Sociedade | 14-05-2024 15:00

Assistentes operacionais da ULS Médio Tejo em protesto por actualização de carreiras

Assistentes operacionais da ULS Médio Tejo em protesto por actualização de carreiras
Assistentes operacionais concentraram-se junto ao Hospital de Torres Novas para reivindicar actualização na categoria profissional

Greve de assistentes operacionais da Unidade Local de Saúde do Médio Tejo registou adesão entre os 80 e os 90%. Constrangimentos sentiram-se, mas nada de significativo. Profissionais exigem progressão na tabela remuneratória.

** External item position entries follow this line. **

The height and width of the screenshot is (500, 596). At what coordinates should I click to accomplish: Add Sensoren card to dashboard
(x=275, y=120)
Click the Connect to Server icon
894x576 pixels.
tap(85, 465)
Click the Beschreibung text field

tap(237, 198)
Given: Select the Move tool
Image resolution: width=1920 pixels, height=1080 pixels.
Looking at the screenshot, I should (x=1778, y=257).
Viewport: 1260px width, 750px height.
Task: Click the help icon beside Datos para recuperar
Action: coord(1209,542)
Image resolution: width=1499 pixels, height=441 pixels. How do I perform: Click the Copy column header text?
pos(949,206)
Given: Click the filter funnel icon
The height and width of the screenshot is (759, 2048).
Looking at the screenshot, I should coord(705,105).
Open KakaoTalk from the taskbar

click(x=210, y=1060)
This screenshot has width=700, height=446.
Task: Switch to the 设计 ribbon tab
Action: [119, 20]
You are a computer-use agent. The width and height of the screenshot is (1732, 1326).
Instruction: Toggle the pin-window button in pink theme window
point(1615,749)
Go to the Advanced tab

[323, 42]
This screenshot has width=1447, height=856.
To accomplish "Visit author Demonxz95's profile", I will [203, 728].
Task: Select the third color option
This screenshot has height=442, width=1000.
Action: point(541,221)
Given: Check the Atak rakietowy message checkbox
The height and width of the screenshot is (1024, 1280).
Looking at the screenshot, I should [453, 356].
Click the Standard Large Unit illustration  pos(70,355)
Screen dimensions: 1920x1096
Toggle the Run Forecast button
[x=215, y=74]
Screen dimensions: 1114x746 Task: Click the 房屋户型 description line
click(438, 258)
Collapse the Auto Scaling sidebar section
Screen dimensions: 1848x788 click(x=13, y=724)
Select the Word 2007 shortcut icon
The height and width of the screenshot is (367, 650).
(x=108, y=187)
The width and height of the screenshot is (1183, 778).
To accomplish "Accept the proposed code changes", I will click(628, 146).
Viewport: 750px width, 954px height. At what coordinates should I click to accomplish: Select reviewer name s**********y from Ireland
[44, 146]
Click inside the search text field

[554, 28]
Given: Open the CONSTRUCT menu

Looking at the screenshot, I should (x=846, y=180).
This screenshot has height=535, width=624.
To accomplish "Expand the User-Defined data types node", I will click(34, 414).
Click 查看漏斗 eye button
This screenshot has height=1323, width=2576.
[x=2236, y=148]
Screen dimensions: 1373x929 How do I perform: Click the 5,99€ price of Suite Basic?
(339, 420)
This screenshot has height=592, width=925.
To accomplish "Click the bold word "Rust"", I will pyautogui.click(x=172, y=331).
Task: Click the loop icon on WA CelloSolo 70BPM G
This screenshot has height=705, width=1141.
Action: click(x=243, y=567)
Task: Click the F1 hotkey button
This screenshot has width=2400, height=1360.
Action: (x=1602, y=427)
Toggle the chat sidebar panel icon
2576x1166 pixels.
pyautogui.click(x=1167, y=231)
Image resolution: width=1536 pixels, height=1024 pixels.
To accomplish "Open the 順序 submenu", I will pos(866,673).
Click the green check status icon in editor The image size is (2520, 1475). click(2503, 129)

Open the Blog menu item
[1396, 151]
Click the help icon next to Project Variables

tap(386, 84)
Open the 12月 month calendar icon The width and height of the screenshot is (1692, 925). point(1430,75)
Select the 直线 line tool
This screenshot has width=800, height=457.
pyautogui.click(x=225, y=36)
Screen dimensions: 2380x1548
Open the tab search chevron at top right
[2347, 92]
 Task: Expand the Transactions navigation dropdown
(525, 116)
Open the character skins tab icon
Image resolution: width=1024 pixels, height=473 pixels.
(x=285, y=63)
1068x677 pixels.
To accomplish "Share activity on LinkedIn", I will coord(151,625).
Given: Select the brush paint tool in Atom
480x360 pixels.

Mais de uma centena de assistentes operacionais da Unidade Local de Saúde do Médio Tejo manifestaram-se em frente ao Hospital de Torres Novas no âmbito de uma greve de 24 horas para reivindicar a actualização da categoria profissional. “O que levou à marcação desta greve, que passa sempre pela vontade dos trabalhadores, é um conjunto de reivindicações que os mesmos têm, nomeadamente questões de avaliação que estão em atraso e que impedem a progressão dos trabalhadores na tabela remuneratória”, disse à Lusa o dirigente sindical Rodrigo Rodrigues.
De acordo com os profissionais, no recibo de vencimento não está ainda reflectida qualquer actualização da categoria profissional e também não foi divulgada atempadamente a lista com os nomes dos trabalhadores que passam a integrar a carreira de técnico auxiliar de saúde (TAS). Segundo o responsável da delegação de Santarém do Sindicato dos Trabalhadores em Funções Públicas e Sociais do Sul e Regiões Autónomas, o decreto foi publicado em 22 de Dezembro e as listas nominativas de transição para a carreira especial deveriam ter sido conhecidas até 15 de janeiro. “Estamos a falar de uma quantidade muito grande de trabalhadores que auferem pouco mais que o salário mínimo nacional e que vêem limitado um conjunto de situações, como a avaliação do biénio 2021-2022, que já deveria estar concluído e que poderia permitir a estes trabalhadores subir na posição remuneratória, nomeadamente através do acelerador de carreiras”, afirmou o dirigente, acrescentando que “os trabalhadores estão fartos desta situação, querem ver as suas situações regularizadas, e foi este o motivo que nos levou a convocar a greve”.
Rodrigo Rodrigues revelou ainda que a administração da ULS Médio Tejo recebeu os trabalhadores, tendo ficado agendada nova reunião para 9 de Maio. Contactada pela Lusa, fonte do conselho de administração da ULS Médio Tejo disse ter ficado surpreendida com o protesto dos trabalhadores, adiantando que o sindicato “nunca encetou […] qualquer tentativa de diálogo sobre os temas da carteira de reivindicações que levaram […] à greve” dos profissionais de saúde, sublinhando ainda que “a maioria das questões suscitadas no pré-aviso de greve encontra-se resolvida, ou em vias de resolução num curto espaço de tempo”.
O sindicato adiantou que a greve registou uma adesão “na ordem dos 80% no período da noite” e de “cerca de 90% durante o dia”. Questionada sobre os impactos da adesão à greve, a ULS indicou que durante o turno da manhã existiram “alguns constrangimentos na actividade programada, nomeadamente ao nível da actividade cirúrgica programada e na consulta externa”.